Items from a data source:
______________________________

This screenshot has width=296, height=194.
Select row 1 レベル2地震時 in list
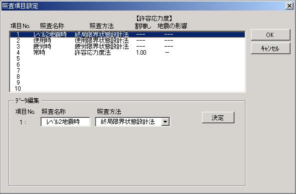(128, 34)
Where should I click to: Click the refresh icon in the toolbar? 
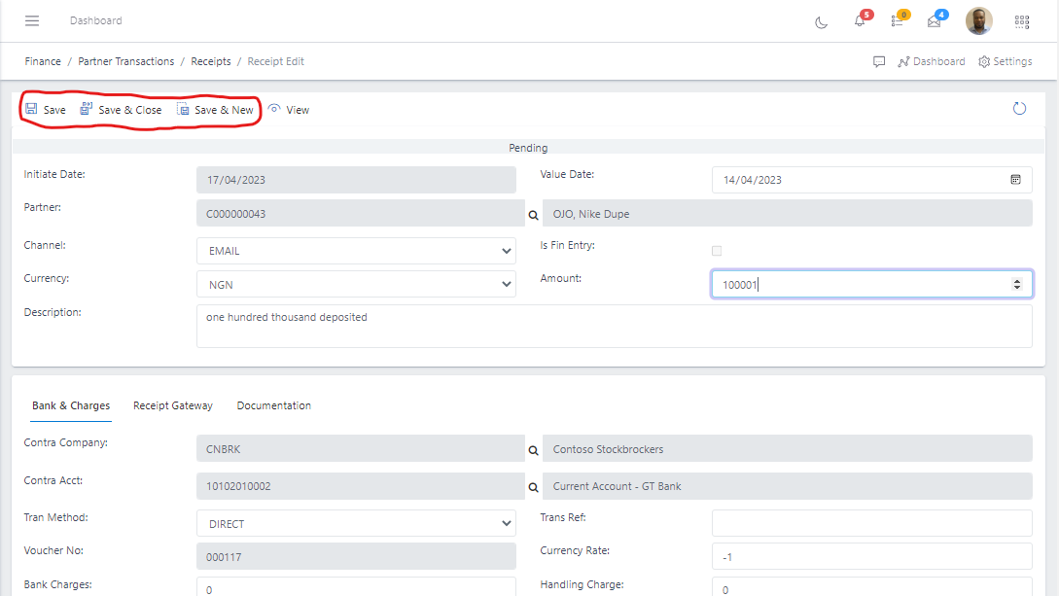pos(1019,109)
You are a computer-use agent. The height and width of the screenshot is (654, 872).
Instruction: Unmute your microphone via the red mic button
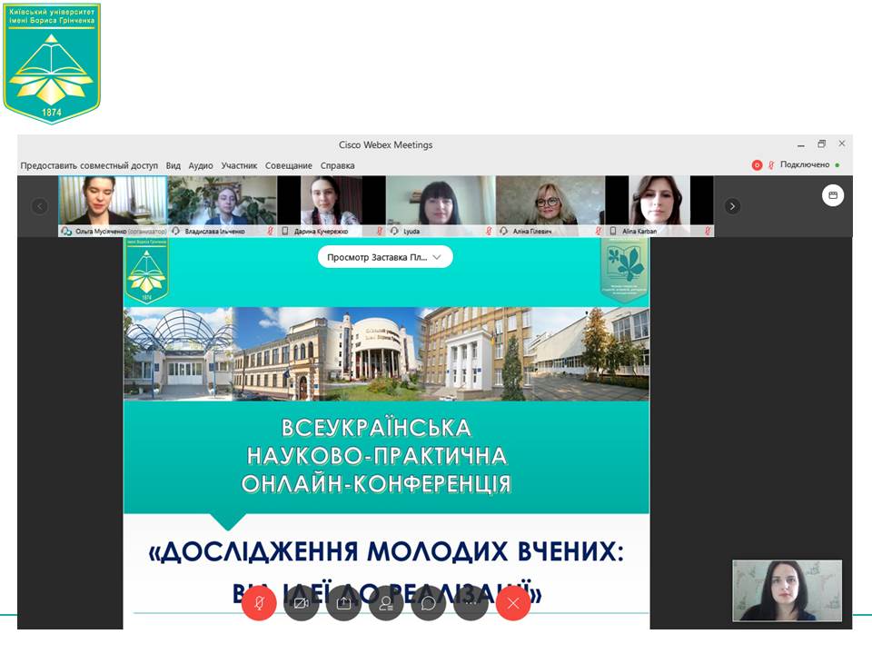click(x=259, y=602)
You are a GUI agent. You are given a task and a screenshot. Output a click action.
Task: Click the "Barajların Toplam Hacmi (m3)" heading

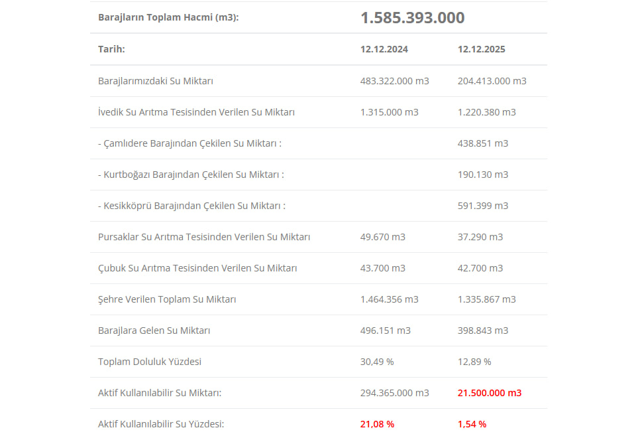(x=168, y=18)
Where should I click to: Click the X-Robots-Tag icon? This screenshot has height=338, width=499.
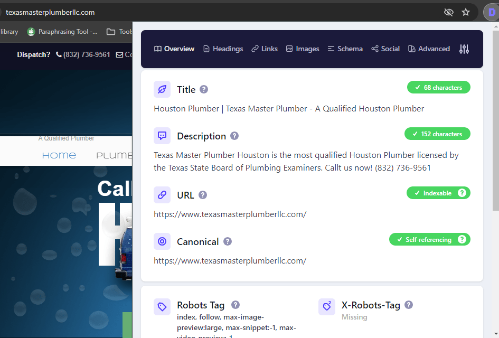click(x=327, y=306)
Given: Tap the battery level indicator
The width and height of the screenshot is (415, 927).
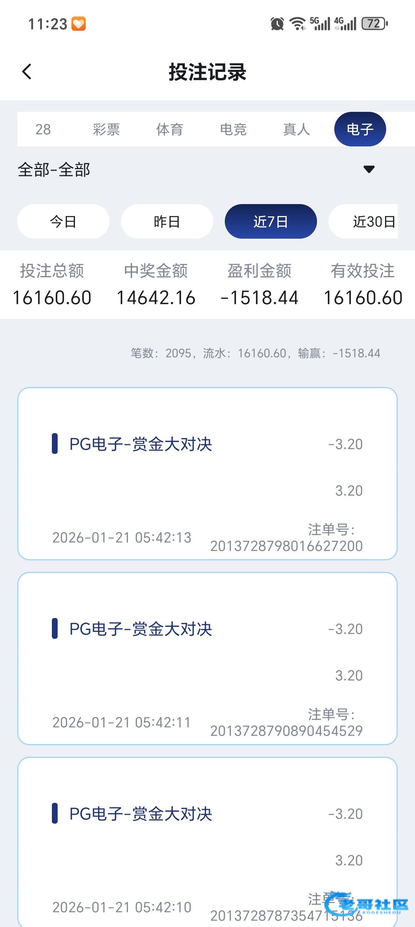Looking at the screenshot, I should [375, 24].

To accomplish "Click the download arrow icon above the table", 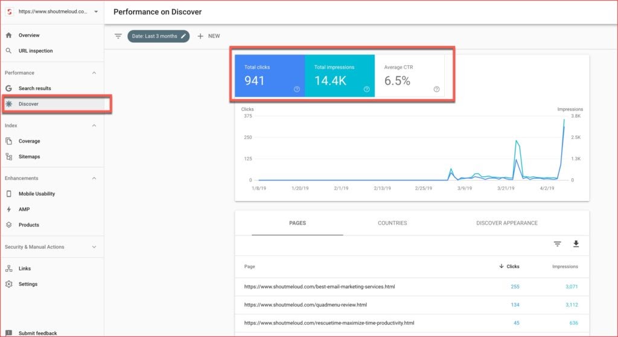I will pos(576,244).
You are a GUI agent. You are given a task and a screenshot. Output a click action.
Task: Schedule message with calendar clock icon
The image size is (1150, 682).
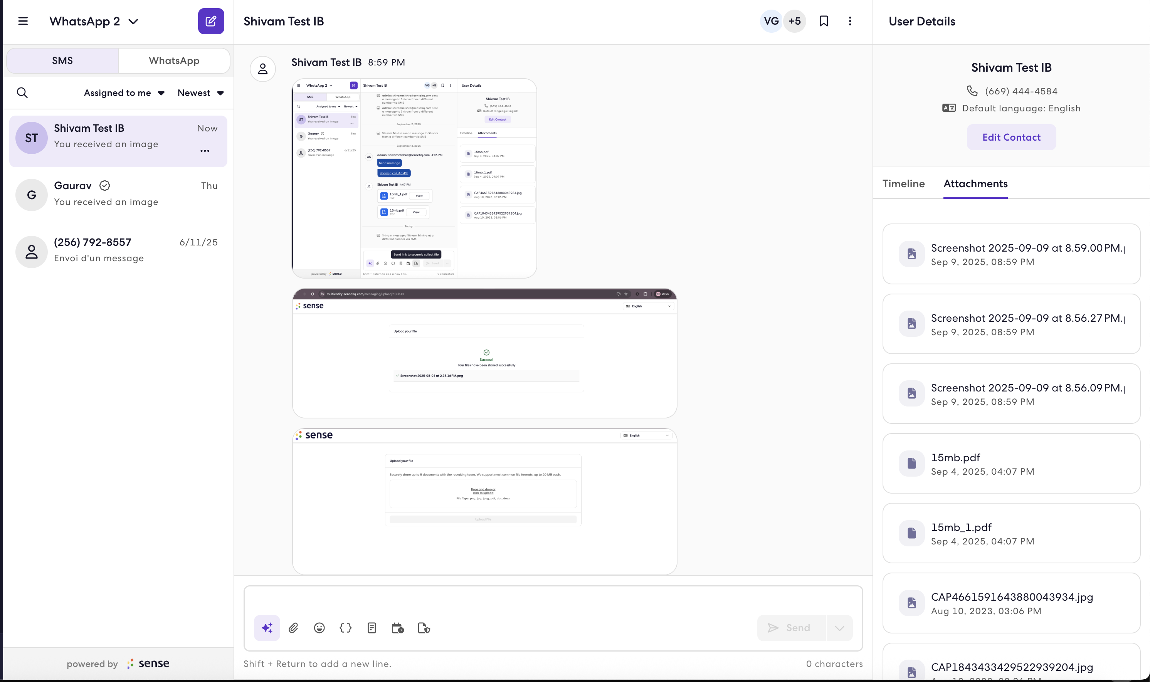pyautogui.click(x=398, y=628)
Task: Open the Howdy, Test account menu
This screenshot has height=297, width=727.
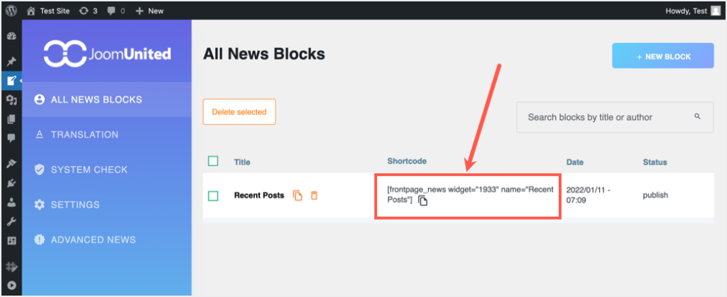Action: click(692, 11)
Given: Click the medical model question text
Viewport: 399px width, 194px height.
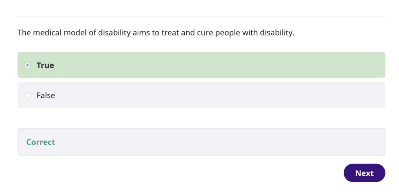Looking at the screenshot, I should (156, 32).
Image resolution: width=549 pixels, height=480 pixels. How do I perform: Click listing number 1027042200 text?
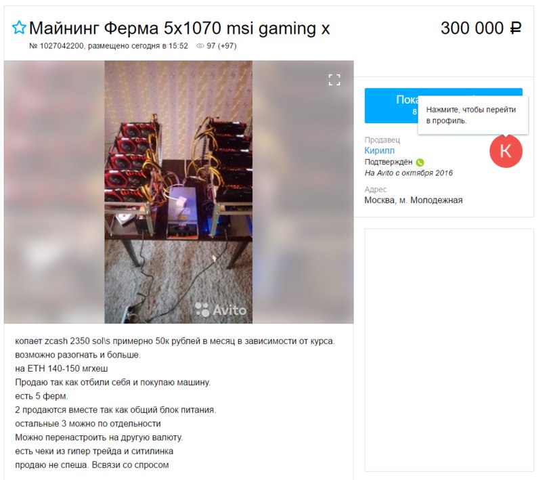point(56,46)
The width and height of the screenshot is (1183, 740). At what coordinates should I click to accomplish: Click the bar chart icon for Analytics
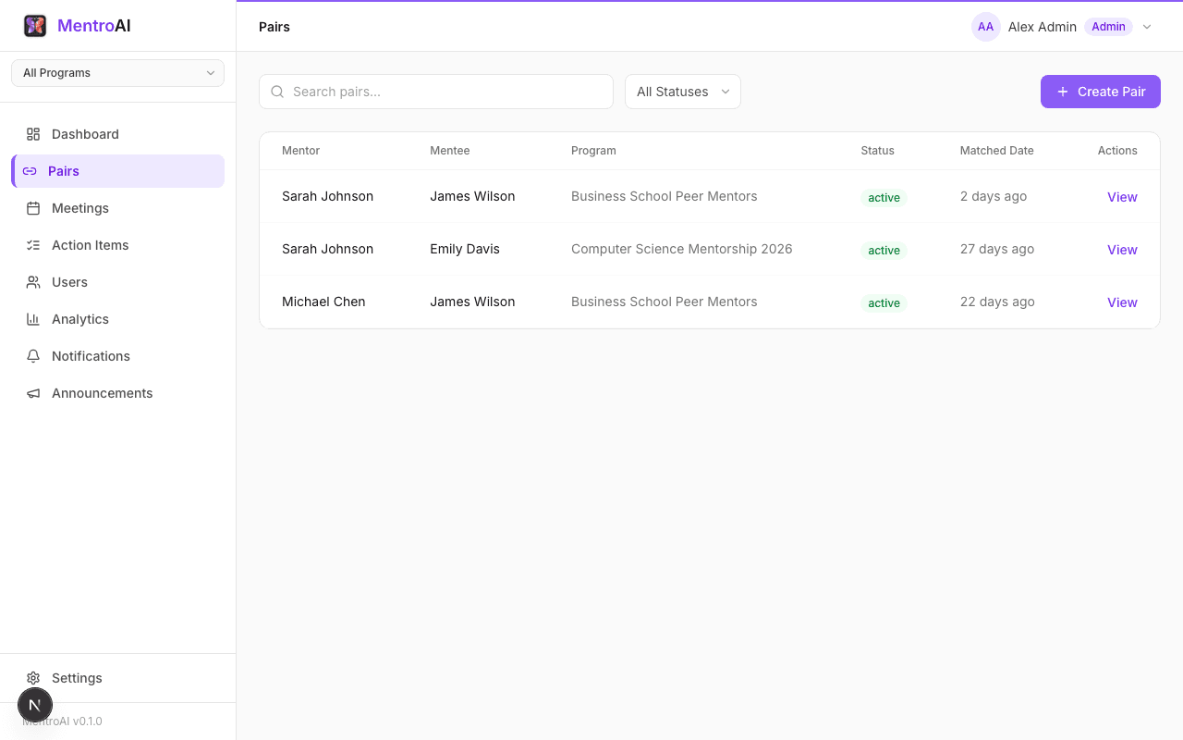(x=33, y=319)
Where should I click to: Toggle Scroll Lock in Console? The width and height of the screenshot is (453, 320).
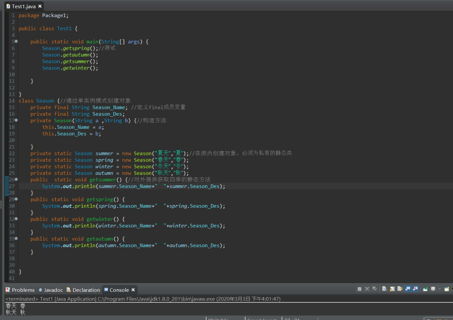pos(392,289)
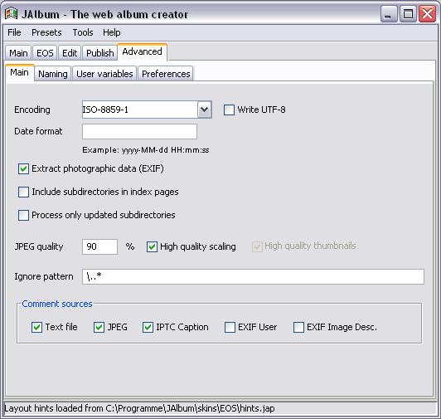
Task: Toggle High quality scaling checkbox
Action: coord(152,246)
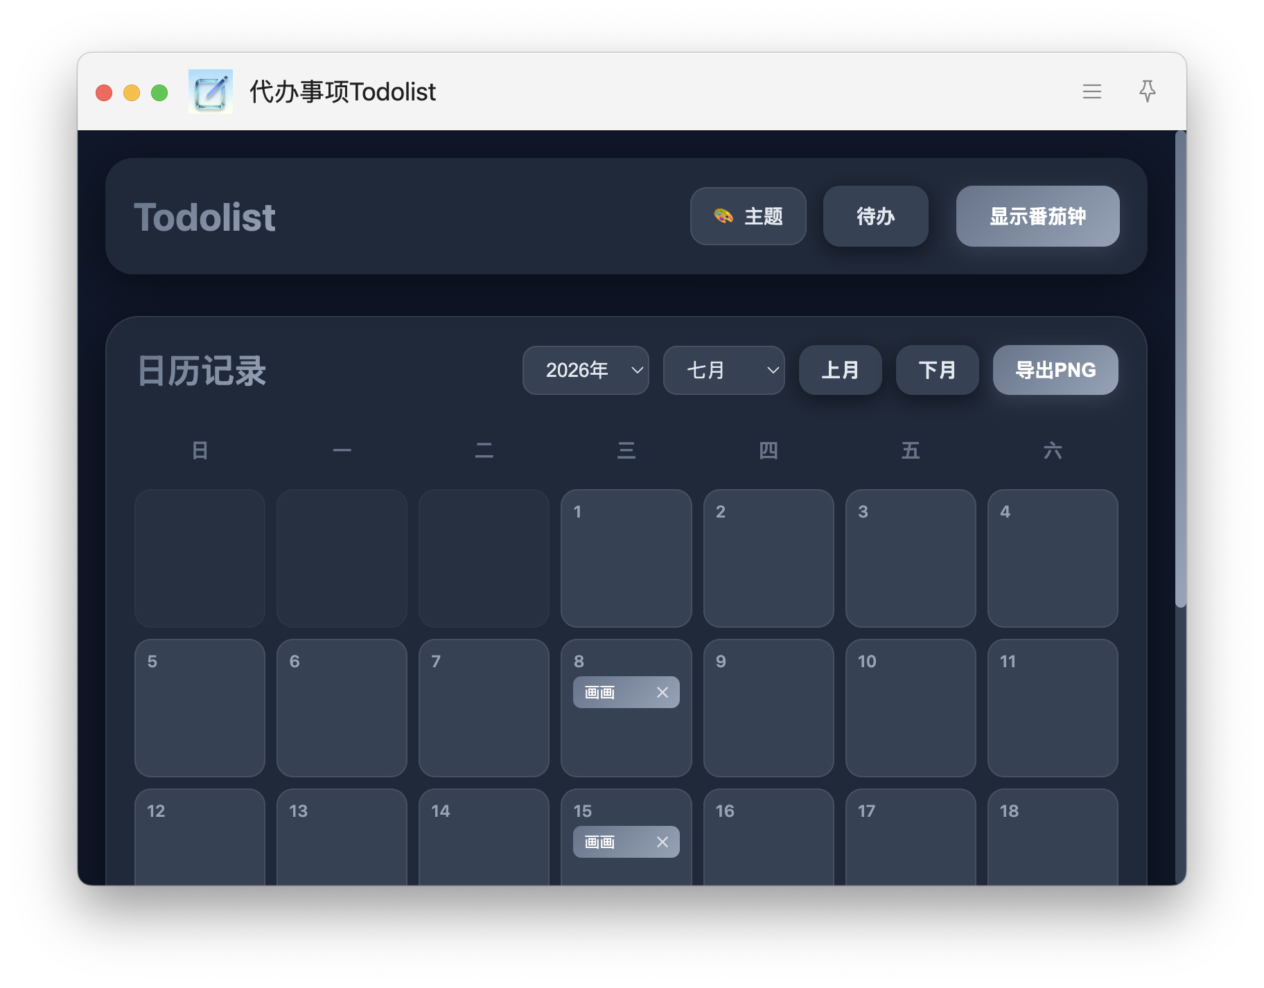Viewport: 1264px width, 988px height.
Task: Remove the 画画 entry on day 8
Action: pos(662,692)
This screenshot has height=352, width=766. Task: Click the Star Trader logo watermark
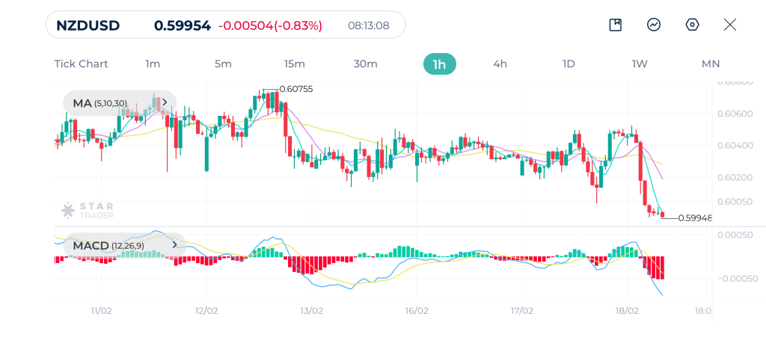pyautogui.click(x=88, y=211)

______________________________

Task to carry out: In the data above, find the line containing "Where should I click to: Toggle"; from there, please write out each line through the end, exactly, with the pictures omitted.

Worked solution:
Where should I click to: Toggle Scroll Lock in Console? The width and height of the screenshot is (453, 320).
pos(392,289)
Task: Toggle High quality scaling checkbox
Action: coord(152,246)
Viewport: 1264px width, 988px height.
Task: Remove the 画画 entry on day 8
Action: pos(662,692)
This screenshot has height=352, width=766. Task: Click the Star Trader logo watermark
pyautogui.click(x=88, y=211)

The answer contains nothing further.